Accident Survivors Bond After Driver Diagnosed With Epilepsy

Courtesy: Tyler Stewart, News and Tribune

Clark County Indiana–  Mark Peredo was on his way home from work on Interstate 65 in April 2015 when he was struck head on by a diver who was crossed the median.  While he survived Mark sustained multiple injuries that required several surgeries over the next year.

The driver Luke Hutchinson doesn’t remember the accident.  He finished his work shift and was on his way home.  The next thing he remembers is waking up in a helicopter and a police officer taking his license at the hospital.  Luke was eventually told he passed out behind the wheel of his car, crossed the median and struck two vehicles.  The accident left him with many broken bones and bruises.  Initial tests revealed no drugs or alcohol were in his system.

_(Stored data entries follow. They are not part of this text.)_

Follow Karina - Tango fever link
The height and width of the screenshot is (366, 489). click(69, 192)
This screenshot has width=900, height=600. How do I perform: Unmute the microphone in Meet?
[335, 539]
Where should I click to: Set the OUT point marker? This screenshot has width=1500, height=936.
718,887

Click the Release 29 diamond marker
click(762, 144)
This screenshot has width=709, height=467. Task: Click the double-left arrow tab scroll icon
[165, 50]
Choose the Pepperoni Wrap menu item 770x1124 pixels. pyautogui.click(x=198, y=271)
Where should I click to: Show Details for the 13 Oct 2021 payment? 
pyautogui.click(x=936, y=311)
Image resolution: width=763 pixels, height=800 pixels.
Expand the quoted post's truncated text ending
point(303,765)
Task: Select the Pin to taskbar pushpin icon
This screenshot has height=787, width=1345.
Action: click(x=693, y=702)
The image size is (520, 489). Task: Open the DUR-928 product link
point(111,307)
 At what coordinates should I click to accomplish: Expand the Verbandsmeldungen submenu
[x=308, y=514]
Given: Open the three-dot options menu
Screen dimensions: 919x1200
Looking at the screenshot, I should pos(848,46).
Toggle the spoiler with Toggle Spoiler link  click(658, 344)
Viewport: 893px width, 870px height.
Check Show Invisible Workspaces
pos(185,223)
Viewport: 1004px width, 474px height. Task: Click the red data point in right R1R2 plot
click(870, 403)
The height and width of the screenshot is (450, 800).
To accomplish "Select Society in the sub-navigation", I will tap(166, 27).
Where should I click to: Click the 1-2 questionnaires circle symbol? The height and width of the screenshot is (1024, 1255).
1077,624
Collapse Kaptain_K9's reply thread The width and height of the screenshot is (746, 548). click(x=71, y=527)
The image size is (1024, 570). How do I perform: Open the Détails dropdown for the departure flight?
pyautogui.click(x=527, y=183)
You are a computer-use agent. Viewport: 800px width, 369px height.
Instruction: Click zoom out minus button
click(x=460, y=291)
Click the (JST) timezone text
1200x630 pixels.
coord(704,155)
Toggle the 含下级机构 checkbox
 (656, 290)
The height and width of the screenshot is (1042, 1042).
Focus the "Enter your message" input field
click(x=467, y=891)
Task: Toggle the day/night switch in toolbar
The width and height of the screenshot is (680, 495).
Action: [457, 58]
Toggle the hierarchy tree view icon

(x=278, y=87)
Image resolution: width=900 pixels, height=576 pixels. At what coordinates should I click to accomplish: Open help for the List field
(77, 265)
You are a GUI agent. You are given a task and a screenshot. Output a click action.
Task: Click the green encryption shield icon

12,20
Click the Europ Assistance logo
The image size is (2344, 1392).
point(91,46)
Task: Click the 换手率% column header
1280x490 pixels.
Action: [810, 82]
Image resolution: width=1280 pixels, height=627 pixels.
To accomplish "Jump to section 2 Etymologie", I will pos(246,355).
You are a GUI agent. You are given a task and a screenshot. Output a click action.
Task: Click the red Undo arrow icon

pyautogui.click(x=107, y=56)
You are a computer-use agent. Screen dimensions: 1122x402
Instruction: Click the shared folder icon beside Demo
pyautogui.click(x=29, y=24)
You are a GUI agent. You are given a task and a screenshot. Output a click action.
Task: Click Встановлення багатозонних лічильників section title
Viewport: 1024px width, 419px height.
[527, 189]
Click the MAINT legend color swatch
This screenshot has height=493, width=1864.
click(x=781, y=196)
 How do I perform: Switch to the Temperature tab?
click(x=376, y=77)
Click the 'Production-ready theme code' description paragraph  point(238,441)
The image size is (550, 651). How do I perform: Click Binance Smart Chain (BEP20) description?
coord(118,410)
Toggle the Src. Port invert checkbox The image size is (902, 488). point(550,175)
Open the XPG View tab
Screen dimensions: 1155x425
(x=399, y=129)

A neurologist ordered a series of tests which revealed two malformations in his brain.  The blood vessels connecting arteries and veins in his brain were tangled.  An arteriovenous malmormation (AVM) can form anywhere in the body, but are more common in the brain or spine.  The condition limits oxygen delivery to the brain and while they can develop in older people, AVM’s generally begin at birth and get worse as the patient ages.

In Luke’s case, doctors believe the AVM has been there since birth and has progressively gotten worse.  Luke had a seizure behind the wheel that night.  He had never had a seizure before and wasn’t aware of the malformation prior to that night.  He was in shock when he learned of the accident and the diagnosis.  Luke was diagnosed with epilepsy.  Since they know the cause and it’s caused by another medical condition, it’s considered symptomatic epilepsy.  He said, “I was in complete shock. Like, what just happened to me? And how did this happen to me?”

After a series of events, including the accident, Mark Peredo went through states of anger, isolation and wanted to give up completely.  He said, “I didn’t want to be here, I wanted to be somewhere else.”  Mark decided to walk the Camino de Santiago in Spain as part of the healing process. When he started the walk he was still angry at the driver and needed to focus on himself. But, he began to notice his anger decreasing the more he walked.

After returning home from Spain in November of 2016 Mark decided he wanted to find the driver that caused the accident.  Was he OK?  What happened the day of the accident?  What caused the accident?  After doing some research he saw there was more to the accident than a reckless driver and contacted the drivers’ father to see if he could help arrange a meeting.  Both were nervous about the meeting, but Luke was afraid Mark was still angry but thought it was the least he could do to make up for that day.

The meeting went better than expected.  They have bonded and are now friends.  Mark and Luke are on now a healing journey together.  They are planning a trip to Camino de Santiago in Spain this October.  Luke still has guilt because of the accident even though it wasn’t his fault and Mark believes this will bring closure for both them and help them move forward.

We commend Mark and Luke.  Mark for helping Luke when most people would carry the anger regardless of the circumstances.  And Luke, thank you for being an inspiration for all of us living with epilepsy.  You show us that no matter what happens we can push forward and get through it!